A novel anticancer agent, decursin, induces G1 arrest and apoptosis in human prostate carcinoma cells

We isolated a coumarin compound decursin (C19H20O5; molecular weight 328) from Korean angelica (Angelica gigas) root and characterized it by spectroscopy. Here, for the first time, we observed that decursin (25-100 μmol/L) treatment for 24 to 96 hours strongly inhibits growth and induces death in human prostate carcinoma DU145, PC-3, and LNCaP cells.
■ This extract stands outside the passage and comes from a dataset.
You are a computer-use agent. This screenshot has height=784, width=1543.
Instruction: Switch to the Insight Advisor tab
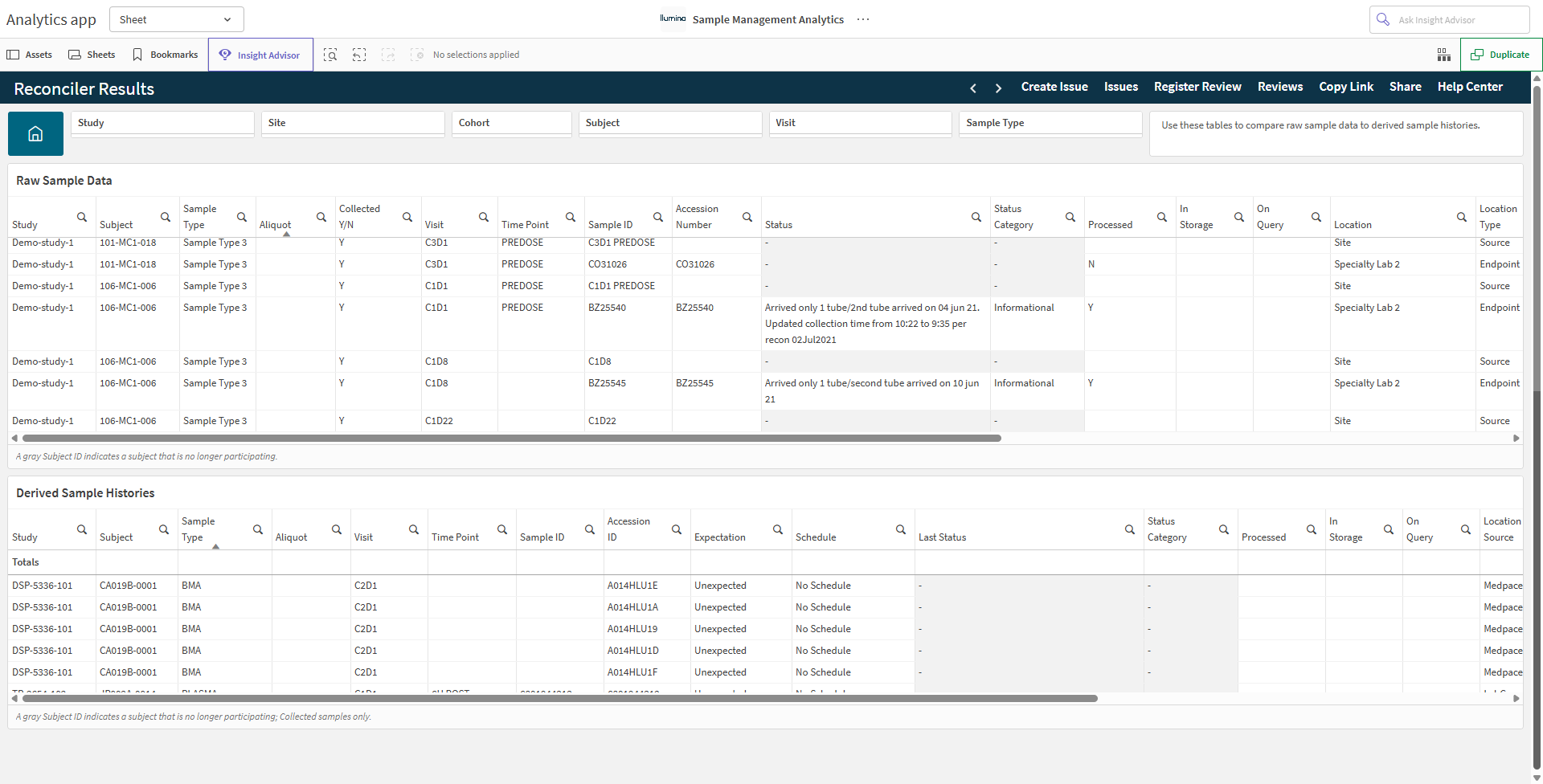(x=260, y=55)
Furthermore, we observed that decursinol [where (CH3)2-C=CH-COO- side chain of decursin is substituted with -OH] has much lower effects compared with decursin, suggesting a possible structure-activity relationship. Decursin-induced growth inhibition was associated with a strong G1 arrest (P < 0.001) in DU145 and LNCaP cells, and G1, S as well as G2-M arrests depending upon doses and treatment times in PC-3 cells. Comparatively, decursin was nontoxic to human prostate epithelial PWR-1E cells and showed only moderate growth inhibition and G1 arrest. Consistent with G1 arrest in DU145 cells, decursin strongly increased protein levels of Cip1/p21 but showed a moderate increase in Kip1/p27 with a decrease in cyclin-dependent kinases (CDK); CDK2, CDK4, CDK6, and cyclin D1, and inhibited CDK2, CDK4, CDK6, cyclin D1, and cyclin E kinase activity, and increased binding of CDK inhibitor (CDKI) with CDK. Decursin-caused cell death was associated with an increase in apoptosis (P < 0.05-0.001) and cleaved caspase-9, caspase-3, and poly(ADP-ribose) polymerase; however, pretreatment with all-caspases inhibitor (z-VAD-fmk) only partially reversed decursin-induced apoptosis, suggesting the involvement of both caspase-dependent and caspase-independent pathways. These findings suggest the novel anticancer efficacy of decursin mediated via induction of cell cycle arrest and apoptosis selectively in human prostate carcinoma cells.